Dataset records
%%

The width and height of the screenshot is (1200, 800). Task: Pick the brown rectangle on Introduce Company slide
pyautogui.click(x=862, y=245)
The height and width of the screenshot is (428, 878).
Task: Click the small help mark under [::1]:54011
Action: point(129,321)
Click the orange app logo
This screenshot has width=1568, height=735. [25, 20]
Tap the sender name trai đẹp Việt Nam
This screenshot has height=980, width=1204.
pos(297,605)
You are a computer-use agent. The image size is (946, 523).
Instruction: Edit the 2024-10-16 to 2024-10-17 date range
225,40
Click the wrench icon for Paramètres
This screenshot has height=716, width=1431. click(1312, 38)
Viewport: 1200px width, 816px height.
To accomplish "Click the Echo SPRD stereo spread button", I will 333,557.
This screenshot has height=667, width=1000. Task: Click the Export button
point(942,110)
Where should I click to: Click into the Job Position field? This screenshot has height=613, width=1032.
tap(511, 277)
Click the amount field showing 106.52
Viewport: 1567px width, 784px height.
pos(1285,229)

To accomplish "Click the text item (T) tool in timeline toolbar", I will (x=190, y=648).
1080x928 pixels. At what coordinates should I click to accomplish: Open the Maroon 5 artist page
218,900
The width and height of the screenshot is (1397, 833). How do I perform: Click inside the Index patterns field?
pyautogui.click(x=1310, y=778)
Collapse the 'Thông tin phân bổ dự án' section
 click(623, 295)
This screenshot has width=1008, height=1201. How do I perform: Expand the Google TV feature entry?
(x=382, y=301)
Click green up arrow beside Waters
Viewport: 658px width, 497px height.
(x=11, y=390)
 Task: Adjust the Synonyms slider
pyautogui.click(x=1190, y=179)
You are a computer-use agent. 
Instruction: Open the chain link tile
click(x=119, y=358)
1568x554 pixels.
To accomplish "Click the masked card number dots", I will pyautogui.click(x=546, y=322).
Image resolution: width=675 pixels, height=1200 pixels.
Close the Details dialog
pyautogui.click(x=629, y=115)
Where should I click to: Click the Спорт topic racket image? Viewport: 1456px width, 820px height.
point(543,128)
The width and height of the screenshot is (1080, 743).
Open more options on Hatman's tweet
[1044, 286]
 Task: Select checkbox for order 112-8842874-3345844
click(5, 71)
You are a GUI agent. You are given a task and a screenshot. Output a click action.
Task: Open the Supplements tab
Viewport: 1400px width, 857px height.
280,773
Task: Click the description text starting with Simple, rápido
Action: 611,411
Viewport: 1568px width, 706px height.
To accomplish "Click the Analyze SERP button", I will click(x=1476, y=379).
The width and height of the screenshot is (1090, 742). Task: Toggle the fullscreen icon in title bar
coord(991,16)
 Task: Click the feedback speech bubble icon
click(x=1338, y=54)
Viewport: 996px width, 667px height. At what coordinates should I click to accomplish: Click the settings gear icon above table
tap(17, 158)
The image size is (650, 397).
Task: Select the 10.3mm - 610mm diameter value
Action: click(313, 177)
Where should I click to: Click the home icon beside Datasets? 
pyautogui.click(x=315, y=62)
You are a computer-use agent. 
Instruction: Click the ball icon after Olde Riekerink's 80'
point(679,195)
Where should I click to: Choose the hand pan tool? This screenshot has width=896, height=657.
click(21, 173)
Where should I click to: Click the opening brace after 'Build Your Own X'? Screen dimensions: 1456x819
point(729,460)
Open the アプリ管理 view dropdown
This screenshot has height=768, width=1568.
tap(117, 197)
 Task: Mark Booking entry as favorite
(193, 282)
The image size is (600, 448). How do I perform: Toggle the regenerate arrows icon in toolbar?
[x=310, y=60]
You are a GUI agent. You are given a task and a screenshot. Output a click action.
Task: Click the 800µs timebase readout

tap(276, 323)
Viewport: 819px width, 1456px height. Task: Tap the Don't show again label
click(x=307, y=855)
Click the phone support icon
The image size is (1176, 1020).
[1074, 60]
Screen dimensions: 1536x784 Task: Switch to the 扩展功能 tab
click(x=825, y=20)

%%

ASSIGNMENT — Select the lines from the entries that include the word "will".

EXERCISE RESULT —
To accomplish "Click the Echo SPRD stereo spread button", I will 333,557.
To accomplish "Click the text item (T) tool in timeline toolbar", I will (x=190, y=648).
To accomplish "Click the masked card number dots", I will pyautogui.click(x=546, y=322).
To accomplish "Click the Analyze SERP button", I will click(x=1476, y=379).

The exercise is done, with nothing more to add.